=== What you should do ===
Give the lines below again exactly, starting with the line that holds "[عربة] (297, 36)" and going on through the line that holds "Aantal (628, 491)".

━━ Data for this exercise ━━

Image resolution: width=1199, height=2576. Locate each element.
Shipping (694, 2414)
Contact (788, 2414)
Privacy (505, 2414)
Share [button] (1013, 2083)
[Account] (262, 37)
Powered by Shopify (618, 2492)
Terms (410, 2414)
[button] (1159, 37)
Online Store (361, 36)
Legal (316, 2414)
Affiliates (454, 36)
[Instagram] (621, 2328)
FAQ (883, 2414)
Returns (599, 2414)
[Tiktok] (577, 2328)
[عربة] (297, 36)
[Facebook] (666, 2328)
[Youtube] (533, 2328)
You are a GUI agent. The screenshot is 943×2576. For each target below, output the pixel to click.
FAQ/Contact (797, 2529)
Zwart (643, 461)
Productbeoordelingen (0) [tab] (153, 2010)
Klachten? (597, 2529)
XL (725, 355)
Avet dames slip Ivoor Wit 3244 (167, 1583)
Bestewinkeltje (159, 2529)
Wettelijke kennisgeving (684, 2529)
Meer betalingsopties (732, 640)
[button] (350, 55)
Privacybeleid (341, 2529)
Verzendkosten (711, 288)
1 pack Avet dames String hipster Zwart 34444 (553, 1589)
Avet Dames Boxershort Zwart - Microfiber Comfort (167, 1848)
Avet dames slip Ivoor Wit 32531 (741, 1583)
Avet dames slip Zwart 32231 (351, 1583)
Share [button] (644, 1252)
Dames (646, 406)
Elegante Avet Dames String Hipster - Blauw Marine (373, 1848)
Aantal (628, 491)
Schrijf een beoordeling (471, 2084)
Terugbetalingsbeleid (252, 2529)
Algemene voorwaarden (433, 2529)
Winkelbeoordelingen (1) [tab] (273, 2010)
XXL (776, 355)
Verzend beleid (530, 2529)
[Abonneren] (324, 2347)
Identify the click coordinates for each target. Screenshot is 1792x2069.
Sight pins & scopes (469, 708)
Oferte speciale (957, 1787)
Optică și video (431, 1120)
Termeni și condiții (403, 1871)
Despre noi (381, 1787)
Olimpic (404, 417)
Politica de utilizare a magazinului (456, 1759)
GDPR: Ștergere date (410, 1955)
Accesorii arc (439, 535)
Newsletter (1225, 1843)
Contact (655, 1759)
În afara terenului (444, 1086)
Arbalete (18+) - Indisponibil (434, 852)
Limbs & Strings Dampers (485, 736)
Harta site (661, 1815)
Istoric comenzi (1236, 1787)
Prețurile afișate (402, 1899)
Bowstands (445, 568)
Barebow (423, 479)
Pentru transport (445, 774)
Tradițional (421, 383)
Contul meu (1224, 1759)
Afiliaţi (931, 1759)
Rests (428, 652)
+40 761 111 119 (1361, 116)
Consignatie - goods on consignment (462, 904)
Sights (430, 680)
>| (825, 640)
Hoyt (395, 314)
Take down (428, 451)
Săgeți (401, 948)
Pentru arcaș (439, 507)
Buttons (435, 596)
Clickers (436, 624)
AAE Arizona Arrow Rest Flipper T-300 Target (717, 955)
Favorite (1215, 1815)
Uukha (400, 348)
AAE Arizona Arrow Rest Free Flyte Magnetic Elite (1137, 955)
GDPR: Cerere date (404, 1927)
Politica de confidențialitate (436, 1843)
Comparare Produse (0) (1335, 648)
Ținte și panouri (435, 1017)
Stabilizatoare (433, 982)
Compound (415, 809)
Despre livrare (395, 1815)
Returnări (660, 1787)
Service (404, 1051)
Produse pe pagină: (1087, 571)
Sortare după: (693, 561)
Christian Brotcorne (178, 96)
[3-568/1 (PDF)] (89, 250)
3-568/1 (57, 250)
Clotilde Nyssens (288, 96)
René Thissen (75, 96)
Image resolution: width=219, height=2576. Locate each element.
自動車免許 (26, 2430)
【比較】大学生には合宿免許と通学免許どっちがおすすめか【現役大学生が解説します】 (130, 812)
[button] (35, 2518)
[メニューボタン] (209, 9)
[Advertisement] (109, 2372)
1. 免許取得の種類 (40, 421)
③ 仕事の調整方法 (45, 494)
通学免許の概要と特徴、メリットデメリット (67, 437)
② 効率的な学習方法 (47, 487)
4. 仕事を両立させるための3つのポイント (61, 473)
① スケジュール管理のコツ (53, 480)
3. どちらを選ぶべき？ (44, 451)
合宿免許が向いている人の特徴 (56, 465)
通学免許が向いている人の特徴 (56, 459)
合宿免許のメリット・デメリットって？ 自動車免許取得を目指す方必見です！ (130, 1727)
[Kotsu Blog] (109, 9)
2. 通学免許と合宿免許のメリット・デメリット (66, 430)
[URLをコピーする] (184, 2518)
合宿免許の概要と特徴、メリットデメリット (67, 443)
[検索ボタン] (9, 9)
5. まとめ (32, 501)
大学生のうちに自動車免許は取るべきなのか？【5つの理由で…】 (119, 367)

━━━

=== Solution for this problem ===
[عربة] (297, 36)
[Facebook] (666, 2328)
[Youtube] (533, 2328)
You are a GUI agent. The screenshot is 943×2576. For each target below, output the pixel to click.
FAQ/Contact (797, 2529)
Zwart (643, 461)
Productbeoordelingen (0) [tab] (153, 2010)
Klachten? (597, 2529)
XL (725, 355)
Avet dames slip Ivoor Wit 3244 (167, 1583)
Bestewinkeltje (159, 2529)
Wettelijke kennisgeving (684, 2529)
Meer betalingsopties (732, 640)
[button] (350, 55)
Privacybeleid (341, 2529)
Verzendkosten (711, 288)
1 pack Avet dames String hipster Zwart 34444 (553, 1589)
Avet Dames Boxershort Zwart - Microfiber Comfort (167, 1848)
Avet dames slip Ivoor Wit 32531 (741, 1583)
Avet dames slip Zwart 32231 (351, 1583)
Share [button] (644, 1252)
Dames (646, 406)
Elegante Avet Dames String Hipster - Blauw Marine (373, 1848)
Aantal (628, 491)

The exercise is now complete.